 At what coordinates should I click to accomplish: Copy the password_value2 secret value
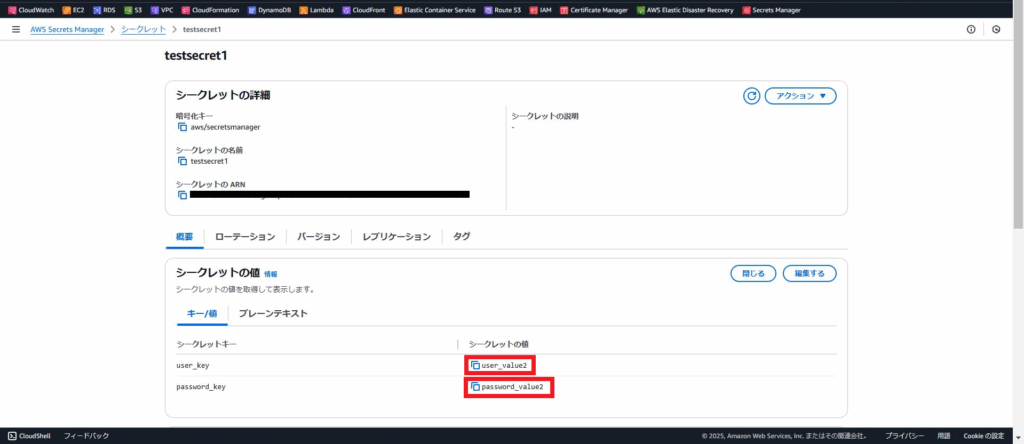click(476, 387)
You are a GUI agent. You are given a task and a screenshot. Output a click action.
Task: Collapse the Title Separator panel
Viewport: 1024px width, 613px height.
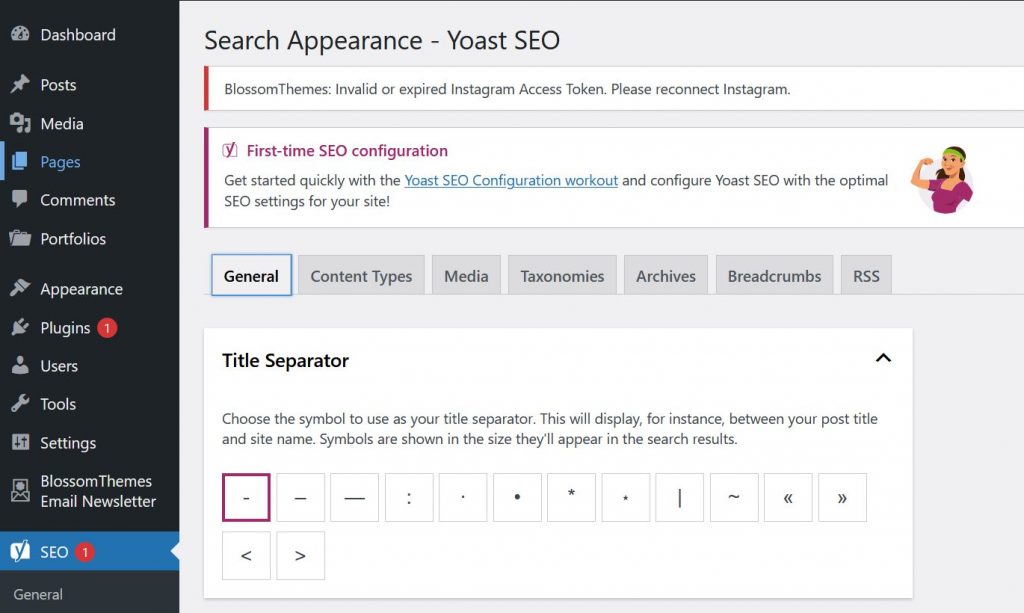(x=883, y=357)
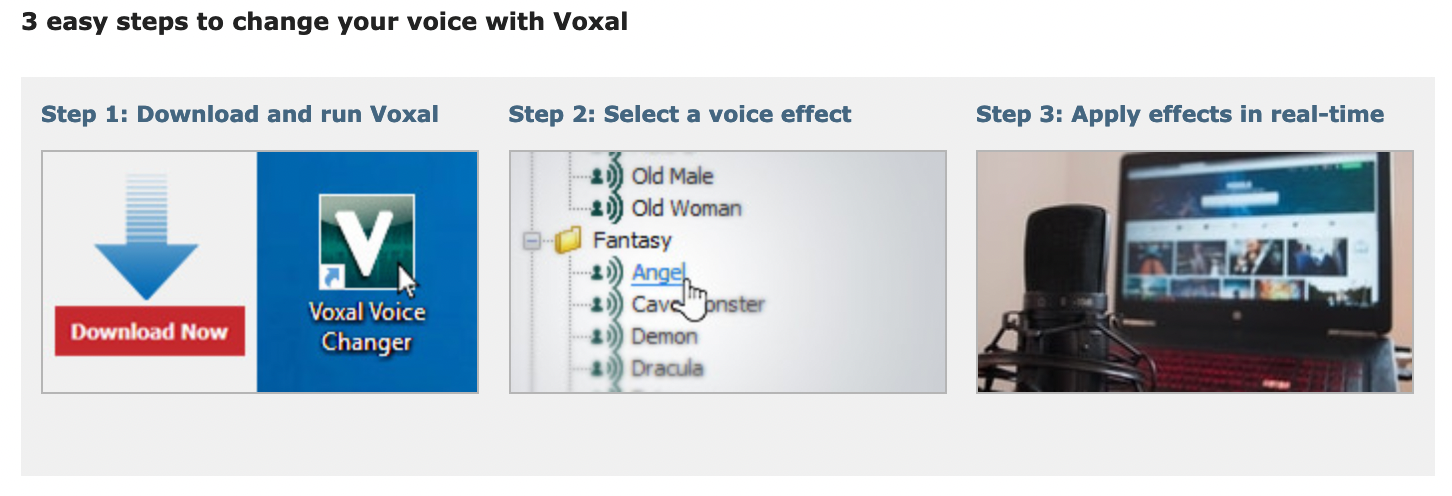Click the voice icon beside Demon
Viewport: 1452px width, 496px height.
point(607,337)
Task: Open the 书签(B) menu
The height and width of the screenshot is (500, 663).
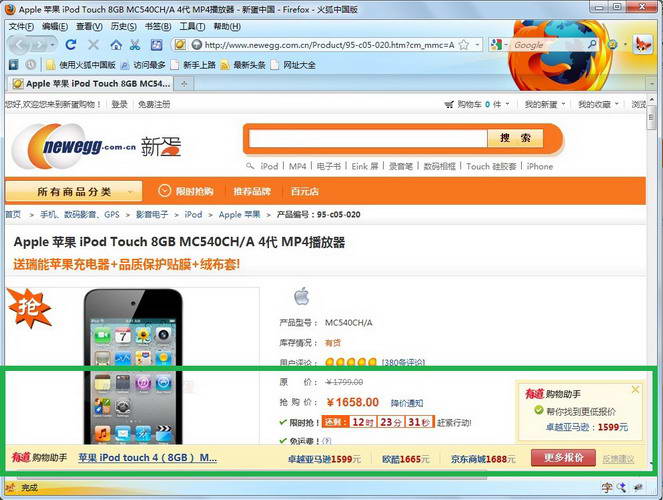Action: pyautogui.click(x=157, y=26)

_Goal of the exercise_. I'd like every record above written out again exactly, without the pictures.

_Answer space_.
 At what coordinates should I click to accomplish: Copy the password_value2 secret value
click(476, 387)
You are a GUI agent. You are given a task and a screenshot. Output a click action.
Task: Collapse the Title Separator panel
Viewport: 1024px width, 613px height.
(x=883, y=357)
Click the voice icon beside Demon
Viewport: 1452px width, 496px height.
point(607,337)
Task: Open the 书签(B) menu
The height and width of the screenshot is (500, 663).
Action: pyautogui.click(x=157, y=26)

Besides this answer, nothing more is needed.